#### BRANO DI RIFERIMENTO ####
La cybersecurity emerge sempre di più come pilastro imprescindibile per la salvaguardia dei dati e delle infrastrutture strategiche. Questa esigenza si riflette nelle normative europee così come nelle iniziative nazionali, che pongono l’Italia in una posizione di crescente responsabilità e attenzione verso questo settore.

In questo contesto, la cybersecurity non è solo una necessità ma diventa un fattore competitivo: saper gestire e proteggere i propri dati può fare la differenza sul mercato.

Tuttavia, questa trasformazione porta con sé sfide significative che richiedono un costante lavoro di ottimizzazione del framework della cybersecurity nel nostro Paese.

Cybersecurity: pilastro della digitalizzazione

I cambiamenti abilitati dalle tecnologie digitali hanno trasformato e continuano a trasformare l’economia e la società, includendo in tale trasformazione tutti i settori di attività nonché le vite dei singoli cittadini. Ad oggi, infatti, la digitalizzazione ricopre un ruolo sempre più rilevante all’interno del sistema socio-economico.

Analizzando l’impatto della digitalizzazione sulla popolazione, emergono dati significativi.

L’85% degli italiani utilizza regolarmente internet (almeno una volta a settimana), con acquisti online che hanno raggiunto i 48,1 miliardi di euro nel 2022, registrando un aumento di 2,4 volte rispetto al 2016. La diffusione di servizi come SPID è cresciuta di 2,5 milioni nel solo 2023, raggiungendo oltre 35 milioni di Identità Digitali (erano meno di 1 milione a fine 2016). Al tempo stesso, si osserva che il 70% delle persone è preoccupato per l’uso improprio dei dati, sottolineando l’importanza di affrontare le preoccupazioni legate alla privacy e alla sicurezza.

Sul fronte aziendale, il 61% delle imprese italiane utilizza servizi di cloud computing, mentre il 37% adotta dispositivi Internet of Things (IoT). L’e-commerce rappresenta il 20% del fatturato complessivo, evidenziando un’evoluzione significativa nei modelli di business. Questi dati sottolineano la necessità crescente di garantire la sicurezza dei dati e dei processi per preservare l’integrità delle operazioni aziendali.
####
§ ELENCO ATTIVITÀ
A) Trascrivi senza alcuna modifica, tra le righe riportate più sotto, quelle che vanno dalla riga contenente "What do you see at coordinates (520, 22)" fino all'ultima riga, entrambe incluse.
B) Riprendi il brano sulla cybersecurity e la digitalizzazione in Italia e proseguilo dal punto in cui termina.
#### RIGHE FORNITE ####
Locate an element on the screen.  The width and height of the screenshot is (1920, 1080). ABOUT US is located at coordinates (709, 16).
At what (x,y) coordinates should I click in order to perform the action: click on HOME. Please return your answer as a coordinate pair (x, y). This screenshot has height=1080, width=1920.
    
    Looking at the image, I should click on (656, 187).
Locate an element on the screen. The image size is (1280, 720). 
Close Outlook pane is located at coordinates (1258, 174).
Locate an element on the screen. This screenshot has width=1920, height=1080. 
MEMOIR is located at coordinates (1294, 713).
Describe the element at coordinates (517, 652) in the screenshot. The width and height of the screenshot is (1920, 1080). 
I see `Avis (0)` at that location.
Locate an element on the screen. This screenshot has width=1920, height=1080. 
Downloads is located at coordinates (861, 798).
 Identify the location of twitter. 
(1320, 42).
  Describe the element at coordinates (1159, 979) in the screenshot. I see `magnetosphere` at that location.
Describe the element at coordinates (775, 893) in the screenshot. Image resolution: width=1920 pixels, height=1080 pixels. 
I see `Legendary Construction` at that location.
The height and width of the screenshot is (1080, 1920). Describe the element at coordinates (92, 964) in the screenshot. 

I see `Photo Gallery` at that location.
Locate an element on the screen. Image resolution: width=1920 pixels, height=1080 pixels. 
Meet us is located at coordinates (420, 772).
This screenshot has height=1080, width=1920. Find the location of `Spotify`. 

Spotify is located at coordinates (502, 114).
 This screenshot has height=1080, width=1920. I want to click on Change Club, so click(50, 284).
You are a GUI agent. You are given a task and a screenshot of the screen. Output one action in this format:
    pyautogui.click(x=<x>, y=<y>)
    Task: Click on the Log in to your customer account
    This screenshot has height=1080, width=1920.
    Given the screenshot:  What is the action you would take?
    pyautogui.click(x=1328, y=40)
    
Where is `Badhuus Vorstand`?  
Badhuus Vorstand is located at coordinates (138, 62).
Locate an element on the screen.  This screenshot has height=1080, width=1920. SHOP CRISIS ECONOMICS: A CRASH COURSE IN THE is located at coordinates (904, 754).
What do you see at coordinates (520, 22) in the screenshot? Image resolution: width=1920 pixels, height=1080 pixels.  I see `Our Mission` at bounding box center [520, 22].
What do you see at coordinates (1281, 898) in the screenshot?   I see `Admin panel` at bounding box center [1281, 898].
####
§ RISULTATI ATTIVITÀ
A)
What do you see at coordinates (520, 22) in the screenshot? Image resolution: width=1920 pixels, height=1080 pixels.  I see `Our Mission` at bounding box center [520, 22].
What do you see at coordinates (1281, 898) in the screenshot?   I see `Admin panel` at bounding box center [1281, 898].

B)
La digitalizzazione, alimentata da tecnologie quali Big Data, Intelligenza Artificiale e Internet of Things, crea una rete interconnessa tra dispositivi, imprese e individui. In questo contesto, emergono opportunità significative di valorizzazione nell’economia digitale. Tuttavia, si intensifica anche la necessità di proteggere questa catena di valore del dato attraverso l’implementazione di misure di cybersecurity, che si configura quindi come un elemento cruciale per garantire la sicurezza e l’operatività di dati e processi.

Cybersecurity e cyber-resilienza

Con la crescente pervasività della digitalizzazione e l’aumento dei rischi di sicurezza, diventa necessario sfruttare le tecnologie di cybersecurity per implementare approcci di cyber-resilienza: l’andamento del valore dell’economia digitale è infatti parallelo all’aumento degli attacchi informatici, che sono cresciuti del +12% annuo nel periodo 2018-2022, passando da 1.554 a 2.489.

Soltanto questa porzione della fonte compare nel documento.